**Entries shown**
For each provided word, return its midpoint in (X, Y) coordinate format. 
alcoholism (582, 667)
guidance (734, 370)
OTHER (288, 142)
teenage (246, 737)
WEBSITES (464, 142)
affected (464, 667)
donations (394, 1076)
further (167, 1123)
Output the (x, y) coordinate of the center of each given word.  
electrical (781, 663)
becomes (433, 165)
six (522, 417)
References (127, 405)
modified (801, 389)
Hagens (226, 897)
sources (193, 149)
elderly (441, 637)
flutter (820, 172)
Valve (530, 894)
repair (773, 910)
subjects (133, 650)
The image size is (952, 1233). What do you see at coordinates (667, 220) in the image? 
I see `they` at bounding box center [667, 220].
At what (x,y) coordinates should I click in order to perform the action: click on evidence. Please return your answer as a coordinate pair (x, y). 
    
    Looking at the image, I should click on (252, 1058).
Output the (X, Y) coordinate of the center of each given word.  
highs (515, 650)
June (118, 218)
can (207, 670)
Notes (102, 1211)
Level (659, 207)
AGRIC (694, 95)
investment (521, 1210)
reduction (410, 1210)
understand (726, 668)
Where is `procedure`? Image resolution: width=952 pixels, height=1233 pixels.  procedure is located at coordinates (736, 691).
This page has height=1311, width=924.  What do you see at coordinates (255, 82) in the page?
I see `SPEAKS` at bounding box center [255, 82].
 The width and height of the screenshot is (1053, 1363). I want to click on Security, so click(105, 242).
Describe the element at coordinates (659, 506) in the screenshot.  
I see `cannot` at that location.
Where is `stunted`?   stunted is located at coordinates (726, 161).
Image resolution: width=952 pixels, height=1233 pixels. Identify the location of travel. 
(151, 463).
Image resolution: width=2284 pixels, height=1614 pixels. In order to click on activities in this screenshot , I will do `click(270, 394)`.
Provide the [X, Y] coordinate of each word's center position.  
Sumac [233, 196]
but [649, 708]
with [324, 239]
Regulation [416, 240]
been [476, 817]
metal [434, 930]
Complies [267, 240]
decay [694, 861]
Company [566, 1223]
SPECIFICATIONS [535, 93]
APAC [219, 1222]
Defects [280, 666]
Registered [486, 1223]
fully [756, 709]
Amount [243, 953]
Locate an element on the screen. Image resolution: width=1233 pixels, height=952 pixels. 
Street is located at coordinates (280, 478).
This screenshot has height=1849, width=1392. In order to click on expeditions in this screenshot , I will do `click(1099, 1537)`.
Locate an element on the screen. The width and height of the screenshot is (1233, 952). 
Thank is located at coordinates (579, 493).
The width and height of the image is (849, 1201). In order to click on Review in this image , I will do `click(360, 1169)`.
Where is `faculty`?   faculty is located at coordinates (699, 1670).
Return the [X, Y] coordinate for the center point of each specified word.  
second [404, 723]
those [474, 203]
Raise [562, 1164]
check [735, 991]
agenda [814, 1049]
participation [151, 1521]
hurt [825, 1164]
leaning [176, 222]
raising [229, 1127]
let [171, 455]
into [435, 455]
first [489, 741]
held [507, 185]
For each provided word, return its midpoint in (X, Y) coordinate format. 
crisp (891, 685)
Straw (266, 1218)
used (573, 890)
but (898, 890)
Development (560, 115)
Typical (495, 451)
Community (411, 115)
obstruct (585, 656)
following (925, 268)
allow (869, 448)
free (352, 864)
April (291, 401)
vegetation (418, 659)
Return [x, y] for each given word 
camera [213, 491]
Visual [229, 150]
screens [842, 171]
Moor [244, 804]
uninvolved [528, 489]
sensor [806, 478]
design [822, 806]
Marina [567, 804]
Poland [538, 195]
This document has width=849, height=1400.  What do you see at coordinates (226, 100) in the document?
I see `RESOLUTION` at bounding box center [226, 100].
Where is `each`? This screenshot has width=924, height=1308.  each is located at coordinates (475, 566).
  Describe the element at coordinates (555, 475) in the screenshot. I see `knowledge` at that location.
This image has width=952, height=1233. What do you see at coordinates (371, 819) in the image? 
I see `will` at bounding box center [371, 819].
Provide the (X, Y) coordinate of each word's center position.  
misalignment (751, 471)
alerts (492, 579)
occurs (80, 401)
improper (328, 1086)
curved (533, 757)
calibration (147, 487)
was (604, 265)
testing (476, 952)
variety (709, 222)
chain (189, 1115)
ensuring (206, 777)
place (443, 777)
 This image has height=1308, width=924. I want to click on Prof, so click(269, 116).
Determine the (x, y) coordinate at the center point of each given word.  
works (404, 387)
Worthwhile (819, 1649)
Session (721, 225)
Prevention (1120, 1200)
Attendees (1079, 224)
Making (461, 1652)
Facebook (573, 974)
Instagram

**Stated problem**
Reproduce verbatim the lines from the one containing "June (118, 218)" to the one containing "The width and height of the screenshot is (1053, 1363).", including both of those lines.

**The reply**
June (118, 218)
can (207, 670)
Notes (102, 1211)
Level (659, 207)
AGRIC (694, 95)
investment (521, 1210)
reduction (410, 1210)
understand (726, 668)
Where is `procedure`? Image resolution: width=952 pixels, height=1233 pixels.  procedure is located at coordinates (736, 691).
This page has height=1311, width=924.  What do you see at coordinates (255, 82) in the page?
I see `SPEAKS` at bounding box center [255, 82].
 The width and height of the screenshot is (1053, 1363). I want to click on Security, so click(105, 242).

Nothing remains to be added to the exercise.